Западное общество, говорит Паргамент, склонно ценить усиление контроля и преодоление барьеров. «Мы стараемся решать проблемы. Мы пытаемся увеличить продолжительность жизни». Но в какой-то момент все мы сталкиваемся с событиями и переживаниями, над которыми не властны. И если западная медицина достигла колоссального прогресса в здравоохранении и повышении расчетной продолжительности жизни, ей не очень-то удается помочь нам справиться с неожиданными препятствиями. «Классический пример – врачи, сознающие, что больше ничем не могут помочь пациентам, – говорит Паргамент. – Порой они, к сожалению, просто отходят в сторону. Иногда даже в гневе, потому что ощущают неполноценность своего контроля и не знают, как с этим быть».
Духовность, по его мнению, заполняет эту брешь, помогая нам смириться с тем, что мы хрупкие, смертные люди. Не важно, насколько хороша медицина. «Мы все соприкоснемся с проблемами, которые в известном смысле неустранимы, включая физическую боль.
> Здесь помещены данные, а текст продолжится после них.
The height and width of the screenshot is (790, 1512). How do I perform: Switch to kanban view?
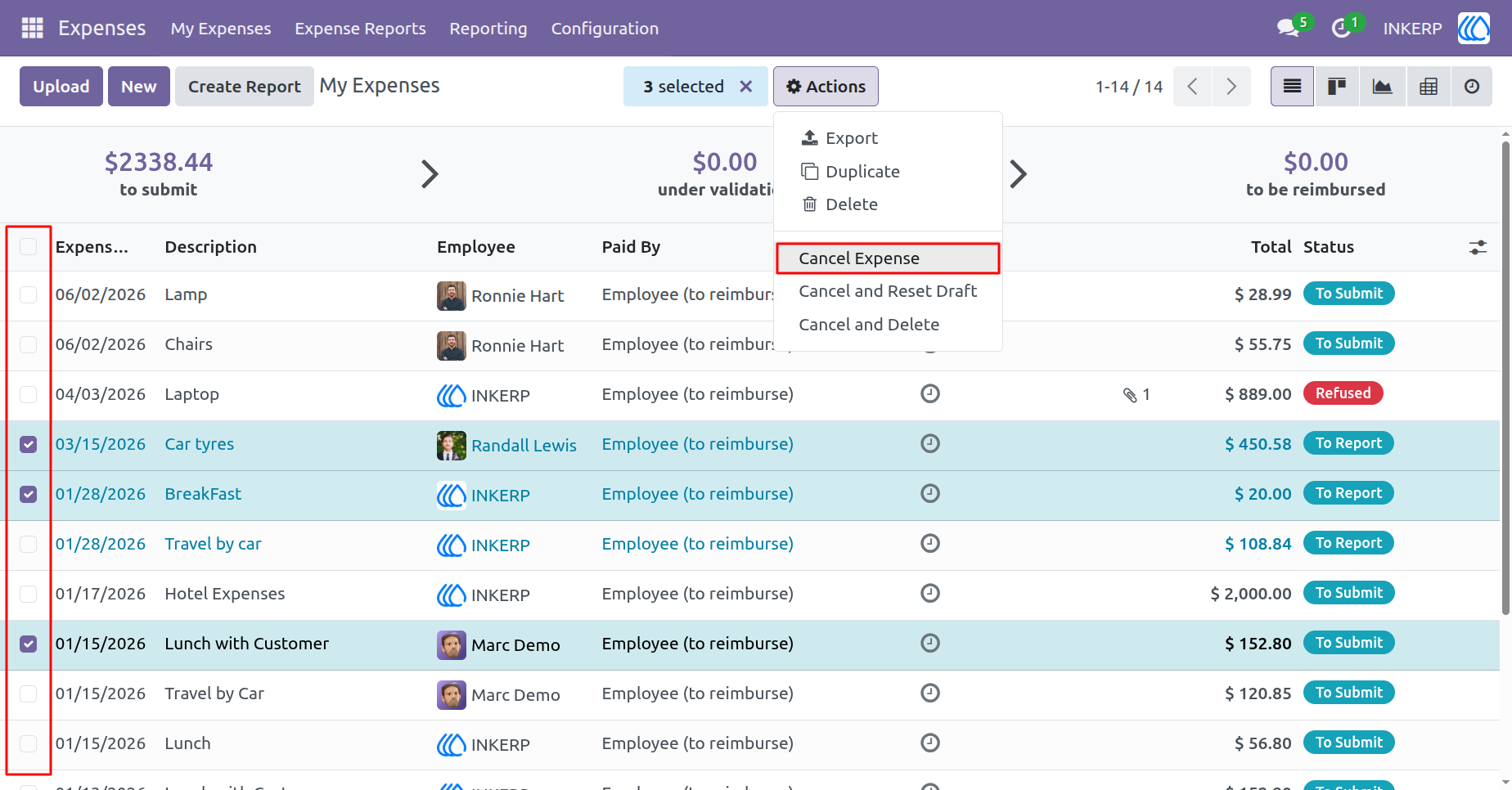[x=1337, y=87]
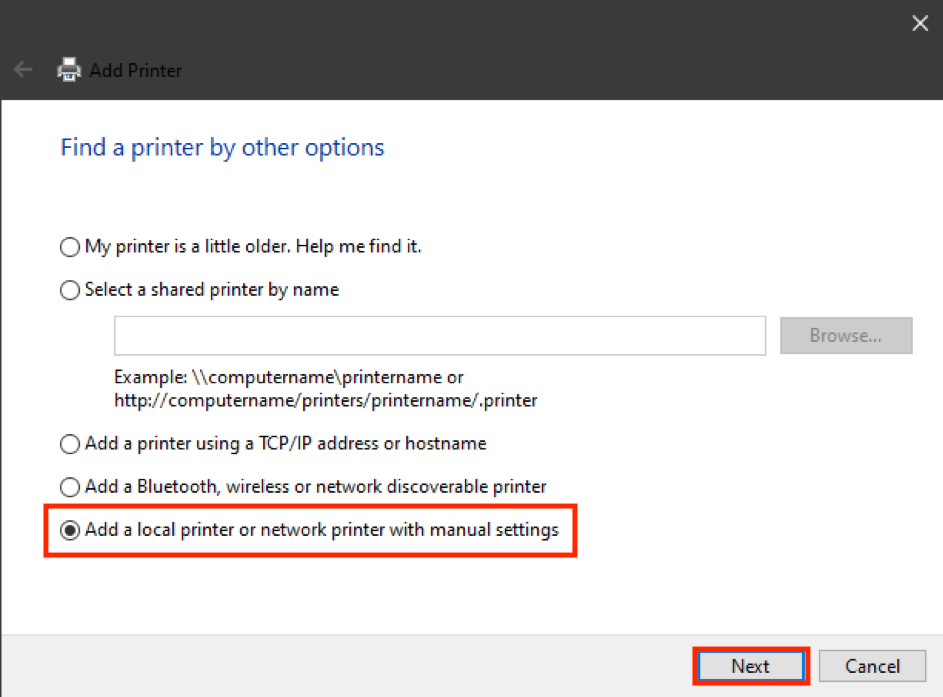The height and width of the screenshot is (697, 943).
Task: Click the 'Add Printer' title text
Action: coord(135,70)
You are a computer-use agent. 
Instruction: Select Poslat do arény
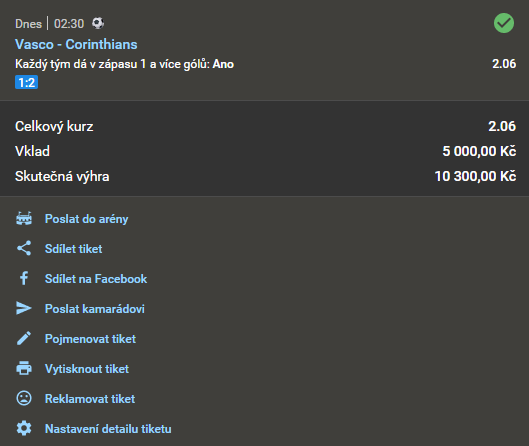tap(87, 219)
И все мы в конечном счете умрем».
Я хочу узнать о чудесах.
«Если и есть в мире место, где стыкуются наука, религия и здоровье, то это Лурд». Алессандро де Францискис, глава медицинского бюро Лурда, расслабленно сидит в кресле, скрестив ноги и закинув правый локоть на спинку. Его кабинет, от которого рукой подать до входа в подземную базилику, просторен и элегантен, с диваном и креслами – кофейного цвета, мягкими, с резьбой по ореховому дереву, – которые выстроены по периметру персидского ковра. За ними на огромном деревянном столе – распятие и старомодная зеленая настольная лампа. На книжной полке «Бог как иллюзия» Ричарда Докинза и «Великий замысел» Стивена Хокинга стоят на почетном месте под четырьмя фотографиями в рамках, запечатлевшими встречу Францискиса с папой.
Сам Алессандро де Францискис имеет ученый вид – высокий лоб и темные седеющие волосы. Когда-то он работал в Неаполе педиатром, у него также гарвардский диплом эпидемиолога. Он обаятелен, но воинствен – так и выстреливает именами ученых, выясняя, знакома ли я с их трудами, и не выносит, если его перебивают, когда он рассказывает что-то длинное, уподобляясь поезду, который только и знает, что идти кружными путями, но остановить его невозможно.
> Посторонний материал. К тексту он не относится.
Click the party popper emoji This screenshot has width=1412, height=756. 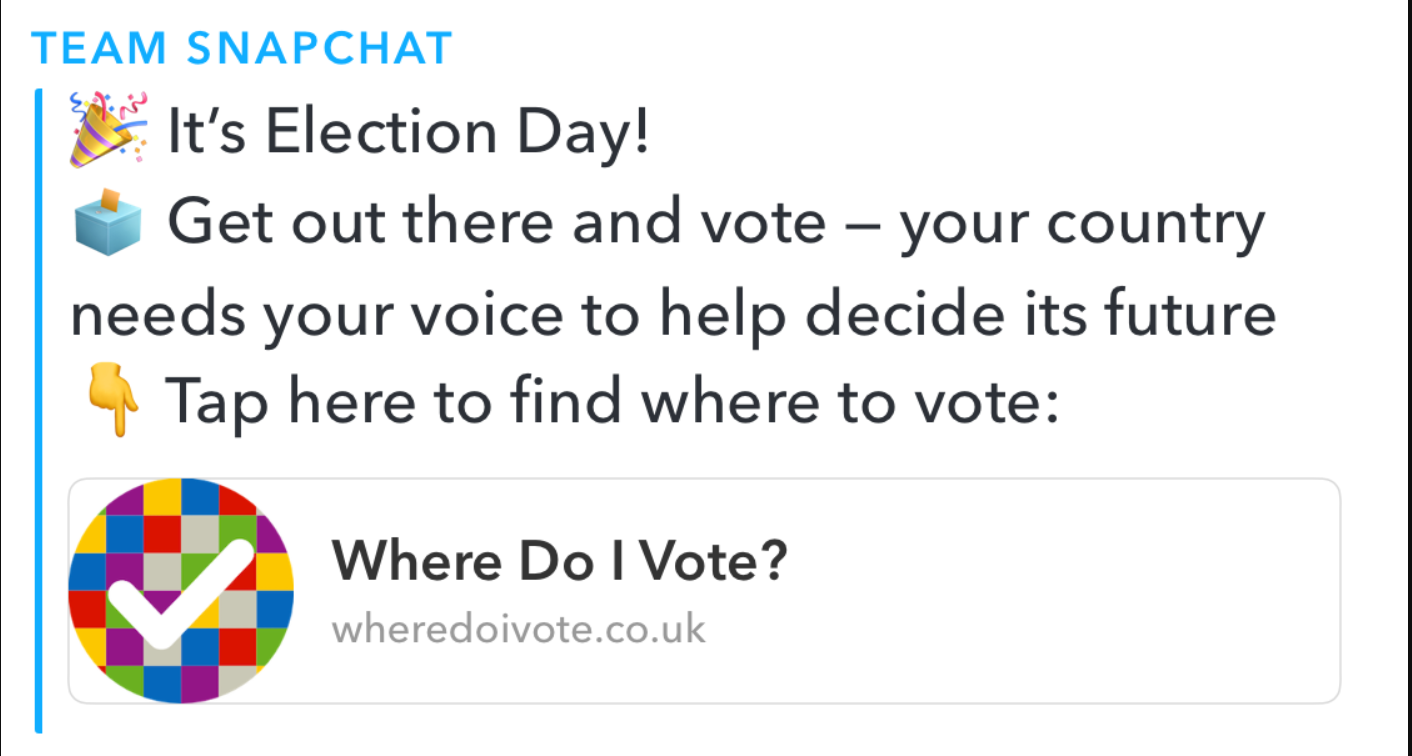tap(108, 128)
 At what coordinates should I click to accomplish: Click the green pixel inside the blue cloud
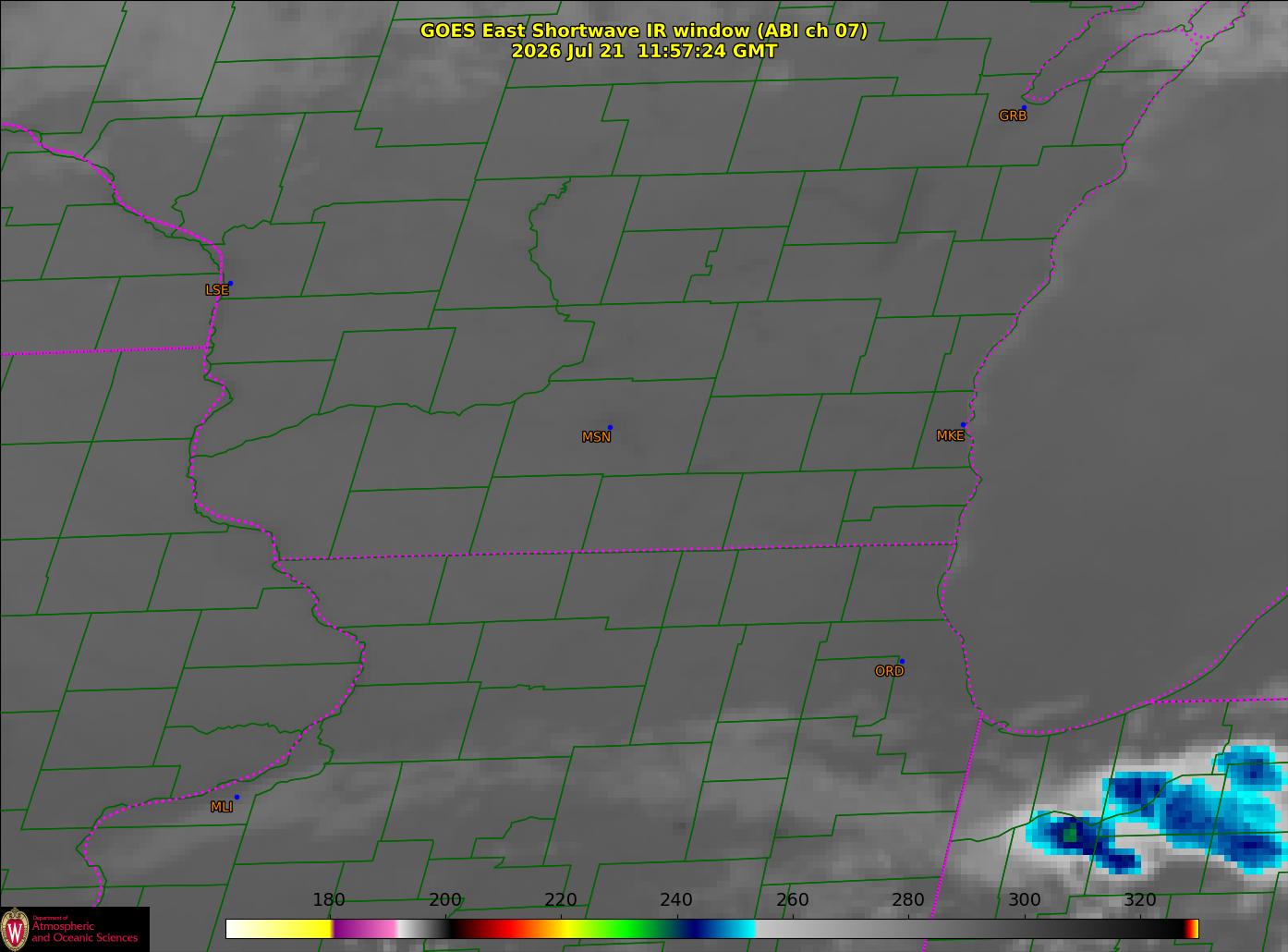click(x=1069, y=835)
Если кто-нибудь сообщает, что исцелился в Лурде, де Францискис руководит проверкой. Бюро, рассказывает он, было основано в 1883 году «как защита от обвинений Лурда в избытке суеверий и чудес. Французы очень гордились тем, что стояли у начала новых времен – рационализма, картезианства и так далее. Им досаждало наличие места, куда стягивалось все больше людей, чтобы молиться и в ряде случаев – исцеляться» {403}.
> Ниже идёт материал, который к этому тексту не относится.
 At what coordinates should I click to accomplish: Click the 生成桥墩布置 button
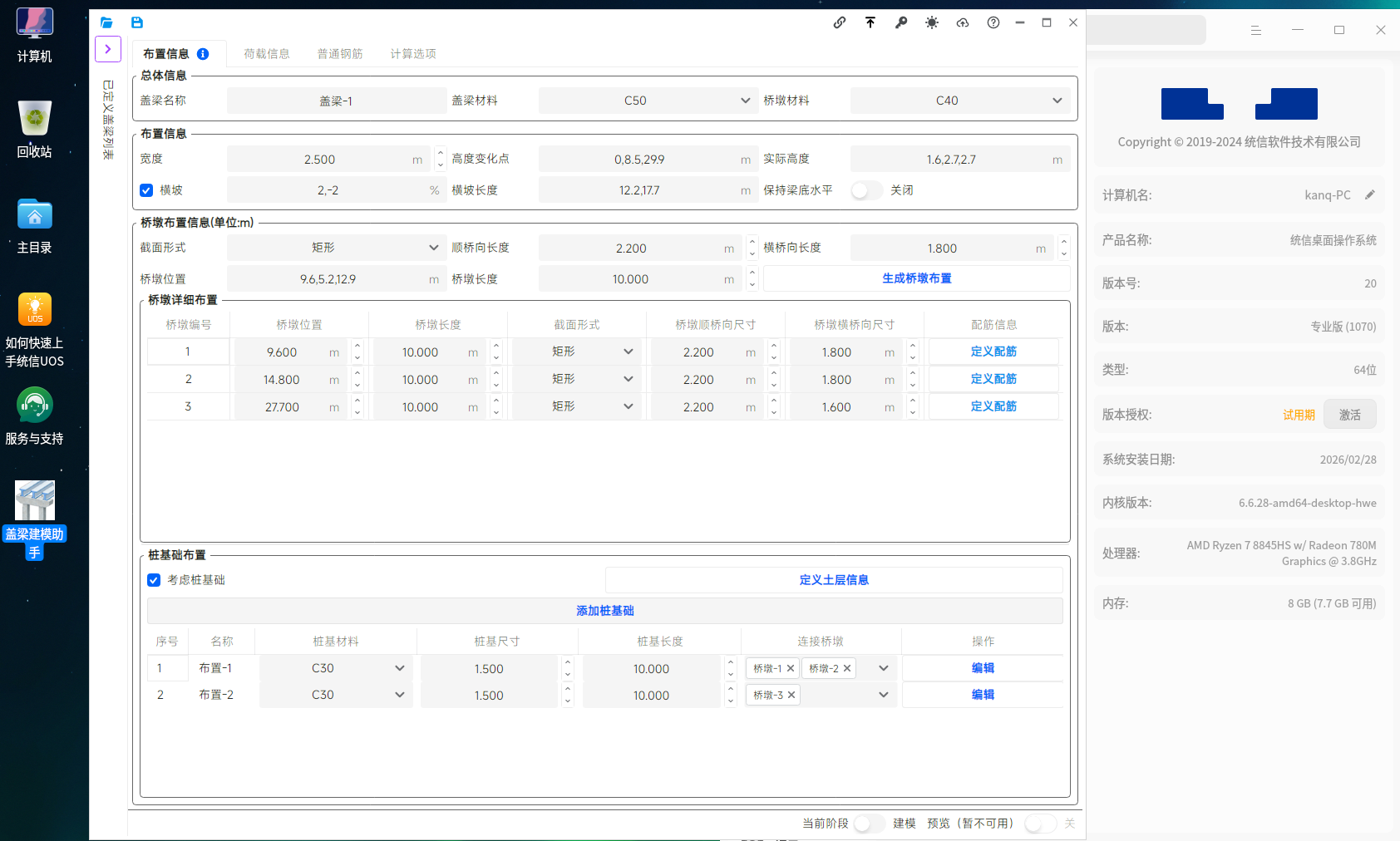pos(916,278)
Врачи, сотрудничавшие с Лурдом, начали изучать и фиксировать все исцеления. Целью, как говорит де Францискис, было ни больше ни меньше как «силою научного объяснения доказать существование Бога». В 1905 году папа Пий Х санкционировал эту деятельность, объявив, что все утверждения об исцелении в Лурде должны проходить «надлежащую процедуру».
Этот процесс продолжается по сей день под руководством де Францискиса. Если случается исцеление, он приглашает присутствующих в данное время в Лурде аффилированных врачей. Они собирают информацию. Был ли человек по-настоящему болен? Действительно ли ему стало лучше? Есть ли свидетели момента исцеления? Они также запрашивают с родины претендента медицинские документы и снимки, отражающие периоды до и после посещения Лурда; проверяют, не получал ли этот человек лечение, которым можно объяснить выздоровление; собирают мнения медиков и ждут – иногда десятилетиями, – определяя стойкость эффекта.